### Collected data
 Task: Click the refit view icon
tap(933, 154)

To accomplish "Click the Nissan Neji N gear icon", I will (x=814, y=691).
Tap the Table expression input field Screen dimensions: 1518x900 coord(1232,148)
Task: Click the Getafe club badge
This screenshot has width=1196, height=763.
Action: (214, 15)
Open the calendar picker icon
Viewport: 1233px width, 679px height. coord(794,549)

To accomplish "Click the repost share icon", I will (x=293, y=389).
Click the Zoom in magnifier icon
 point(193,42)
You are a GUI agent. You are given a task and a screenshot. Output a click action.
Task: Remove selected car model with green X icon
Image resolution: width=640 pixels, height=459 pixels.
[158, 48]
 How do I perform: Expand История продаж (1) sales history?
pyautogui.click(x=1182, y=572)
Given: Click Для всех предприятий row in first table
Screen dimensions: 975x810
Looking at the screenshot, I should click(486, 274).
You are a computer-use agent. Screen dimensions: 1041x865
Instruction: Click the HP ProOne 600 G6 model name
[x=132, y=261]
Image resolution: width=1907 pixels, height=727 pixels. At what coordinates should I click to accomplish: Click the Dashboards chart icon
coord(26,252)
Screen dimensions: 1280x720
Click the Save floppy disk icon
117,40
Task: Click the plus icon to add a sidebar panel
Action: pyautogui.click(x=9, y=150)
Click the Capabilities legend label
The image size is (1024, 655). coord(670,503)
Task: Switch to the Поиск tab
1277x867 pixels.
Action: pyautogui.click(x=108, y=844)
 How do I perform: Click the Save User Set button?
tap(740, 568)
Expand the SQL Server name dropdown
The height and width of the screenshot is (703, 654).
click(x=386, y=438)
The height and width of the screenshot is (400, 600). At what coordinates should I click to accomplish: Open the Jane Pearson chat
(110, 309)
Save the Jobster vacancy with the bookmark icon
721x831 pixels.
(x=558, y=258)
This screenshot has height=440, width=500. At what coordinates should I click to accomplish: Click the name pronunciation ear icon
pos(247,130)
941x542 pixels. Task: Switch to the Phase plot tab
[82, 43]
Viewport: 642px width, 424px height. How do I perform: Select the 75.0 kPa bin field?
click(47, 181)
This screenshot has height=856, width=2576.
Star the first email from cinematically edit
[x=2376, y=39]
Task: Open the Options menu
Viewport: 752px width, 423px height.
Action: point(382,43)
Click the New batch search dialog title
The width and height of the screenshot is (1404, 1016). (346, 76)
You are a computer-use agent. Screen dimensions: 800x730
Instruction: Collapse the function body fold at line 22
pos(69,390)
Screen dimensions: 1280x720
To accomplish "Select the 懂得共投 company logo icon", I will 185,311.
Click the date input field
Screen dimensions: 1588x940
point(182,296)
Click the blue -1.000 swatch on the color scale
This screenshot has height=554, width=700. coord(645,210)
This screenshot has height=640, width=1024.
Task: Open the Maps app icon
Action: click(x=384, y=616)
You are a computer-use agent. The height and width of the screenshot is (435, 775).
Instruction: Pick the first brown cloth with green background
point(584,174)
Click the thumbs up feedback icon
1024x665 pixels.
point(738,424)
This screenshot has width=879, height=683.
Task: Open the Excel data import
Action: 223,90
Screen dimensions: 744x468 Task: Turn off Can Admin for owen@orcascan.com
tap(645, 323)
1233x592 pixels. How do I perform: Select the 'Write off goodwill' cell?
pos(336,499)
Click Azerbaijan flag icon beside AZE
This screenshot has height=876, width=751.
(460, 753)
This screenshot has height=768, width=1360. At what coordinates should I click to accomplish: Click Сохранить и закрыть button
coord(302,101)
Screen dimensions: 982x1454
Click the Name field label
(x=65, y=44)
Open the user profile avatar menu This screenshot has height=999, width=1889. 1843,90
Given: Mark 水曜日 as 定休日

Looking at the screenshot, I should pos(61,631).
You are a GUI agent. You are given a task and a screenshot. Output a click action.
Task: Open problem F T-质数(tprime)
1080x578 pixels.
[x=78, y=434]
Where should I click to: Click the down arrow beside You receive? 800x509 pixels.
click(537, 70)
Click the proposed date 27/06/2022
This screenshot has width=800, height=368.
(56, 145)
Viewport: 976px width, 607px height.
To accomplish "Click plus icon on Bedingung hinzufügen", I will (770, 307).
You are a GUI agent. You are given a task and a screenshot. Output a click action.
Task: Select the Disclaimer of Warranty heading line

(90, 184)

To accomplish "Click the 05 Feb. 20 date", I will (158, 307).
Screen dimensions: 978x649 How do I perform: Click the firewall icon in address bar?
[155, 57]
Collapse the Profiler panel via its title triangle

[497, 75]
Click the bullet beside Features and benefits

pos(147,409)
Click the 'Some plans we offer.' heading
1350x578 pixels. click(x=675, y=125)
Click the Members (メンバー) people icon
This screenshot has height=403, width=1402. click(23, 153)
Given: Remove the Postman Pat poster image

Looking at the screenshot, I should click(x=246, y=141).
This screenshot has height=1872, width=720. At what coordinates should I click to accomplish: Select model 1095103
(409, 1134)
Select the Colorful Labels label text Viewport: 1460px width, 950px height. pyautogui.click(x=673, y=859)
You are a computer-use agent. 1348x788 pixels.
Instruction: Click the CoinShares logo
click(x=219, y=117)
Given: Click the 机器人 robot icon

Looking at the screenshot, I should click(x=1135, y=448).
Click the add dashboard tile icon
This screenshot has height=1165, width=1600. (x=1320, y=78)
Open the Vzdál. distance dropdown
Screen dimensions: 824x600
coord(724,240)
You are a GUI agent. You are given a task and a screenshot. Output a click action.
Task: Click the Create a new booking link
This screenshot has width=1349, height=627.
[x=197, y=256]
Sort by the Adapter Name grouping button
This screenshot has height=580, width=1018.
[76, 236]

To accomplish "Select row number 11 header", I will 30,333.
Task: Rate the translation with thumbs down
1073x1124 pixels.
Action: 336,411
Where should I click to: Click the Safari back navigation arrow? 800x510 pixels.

### EXERCISE INSTRUCTIONS
Could you state how many lines of the entries contain the word "computer"? Only the number is wanted.

### TASK OUTPUT
4